Le'Veon-Going-Busted Watch. Well he's now down to 324 projected carries over 12 games. Of course, his carries were lower in this game for all the wrong reasons. And he was targeted 8 times in the passing game (catching 4 of them).

Maybe I didn't beat up on the receivers enough above. Overall, 22 of Maxwell's 45 pass attempts targeted running backs and tight ends. As good an indicator of the passing game's problems as any. Keith Mumphrey (6 catches for 71 yards) was the only wide receiver Maxwell had any rapport with. Other wideouts combined for just 26 yards on 5 catches (with two donuts for Fowler). You wonder how much of the receiving issues the coaching staff saw coming, which would help explain the decision to burn the redshirts on Aaron Burbridge and Macgarrett Kings last week. Very little separation anywhere (which, yes, reduces the power of my griping in the lede).

Penalty Watch. Five for 56: two on the offense (both on Burkland), one on the defense, two on special teams. Stop trying to block punts, please.

Just boot it through back of the the end zone, please. Minor factor is minor, but I think the staff can stop telling Kevin Muma to try to kick ball high to the goal line because of the new kickoff rules. Opponents are averaging 23.5 yards per return so they're basically getting right back out to the 25. And you're risking a long return at some point. (As for placekicking, I'll worry about that when it costs us a game. Small sample size and all that. And what are you going to do about it?)

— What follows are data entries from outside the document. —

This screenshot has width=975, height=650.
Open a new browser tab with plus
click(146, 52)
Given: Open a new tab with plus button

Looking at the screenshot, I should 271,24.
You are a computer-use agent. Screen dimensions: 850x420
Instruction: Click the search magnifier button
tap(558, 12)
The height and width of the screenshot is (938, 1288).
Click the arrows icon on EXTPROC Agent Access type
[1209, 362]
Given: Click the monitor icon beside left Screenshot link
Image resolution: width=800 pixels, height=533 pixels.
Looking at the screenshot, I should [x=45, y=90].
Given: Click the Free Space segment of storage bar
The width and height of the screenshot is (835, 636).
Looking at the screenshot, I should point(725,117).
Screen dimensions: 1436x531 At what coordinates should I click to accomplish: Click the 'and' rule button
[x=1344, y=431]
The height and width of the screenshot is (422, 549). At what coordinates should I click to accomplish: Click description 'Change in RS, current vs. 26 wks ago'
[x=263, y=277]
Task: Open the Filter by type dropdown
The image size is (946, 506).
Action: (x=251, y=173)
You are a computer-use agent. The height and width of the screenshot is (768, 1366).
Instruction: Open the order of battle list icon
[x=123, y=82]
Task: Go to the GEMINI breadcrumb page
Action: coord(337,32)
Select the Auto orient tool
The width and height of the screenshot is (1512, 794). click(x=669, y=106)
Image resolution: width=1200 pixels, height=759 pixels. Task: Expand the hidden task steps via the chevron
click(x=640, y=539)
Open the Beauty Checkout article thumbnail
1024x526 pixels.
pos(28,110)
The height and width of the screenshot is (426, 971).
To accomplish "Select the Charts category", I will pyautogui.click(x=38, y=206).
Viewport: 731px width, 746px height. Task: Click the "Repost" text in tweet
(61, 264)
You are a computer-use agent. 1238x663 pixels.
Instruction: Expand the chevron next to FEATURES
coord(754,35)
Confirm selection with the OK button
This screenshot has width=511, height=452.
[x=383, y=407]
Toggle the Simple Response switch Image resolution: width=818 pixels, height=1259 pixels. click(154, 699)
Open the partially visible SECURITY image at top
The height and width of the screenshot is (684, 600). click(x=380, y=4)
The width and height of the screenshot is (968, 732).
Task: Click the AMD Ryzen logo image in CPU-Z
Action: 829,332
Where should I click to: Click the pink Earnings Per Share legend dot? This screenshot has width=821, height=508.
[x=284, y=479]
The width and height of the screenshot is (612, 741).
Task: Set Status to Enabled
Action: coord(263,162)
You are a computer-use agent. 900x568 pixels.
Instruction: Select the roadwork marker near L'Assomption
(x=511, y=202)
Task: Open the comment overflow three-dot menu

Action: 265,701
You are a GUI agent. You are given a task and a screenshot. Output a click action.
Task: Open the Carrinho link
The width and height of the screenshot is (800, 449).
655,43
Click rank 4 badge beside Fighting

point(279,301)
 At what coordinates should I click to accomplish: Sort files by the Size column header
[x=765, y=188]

Thinking outside the boxscore. Putting aside the apparently-now-unkillable idiotic first down chant, the student section deserves some credit. The section stayed near capacity well into the second half and was quite loud when the rest of the stadium had fallen into a punting-induced zombie-like trance.

What it all means going forward. Well, as every media guy and his brother has pointed out, it doesn't have any direct impact on our Rose Bowl hopes. So yay for that. But it certainly throws the fundamental quality of the team and the outlook for the conference season into major question. You may recall the Twitter bit from last week about how MSU was favored in every remaining game based on Sagarin ratings. Here are current projected scorelines based on updated Sagarin ratings (+ is good):

OSU -2.0
@IND +13.5
IOWA +7.0
@MICH -1.5
@WISC -3.5
NEB +1.0
NW +6.5
@MINN +5.5

Not so much now. That could still be 8-0 if everything breaks just right. But it could also easily be 4-4. (I'm going to avoid thinking about complete disaster scenarios for now.)

Thank goodness Boise State went for nearly 600 yards of offense on Saturday, or we'd have absolutely nothing to hang our hats on at the moment.

Elsewhere, legitimate human emotions. Relative to most sports-related narratives, this is pretty affecting. Best of everything to Mr. Te'o, particularly since we don't have to ever play against him again. Four-months-later update: NEVERMIND GAHHHHHHH.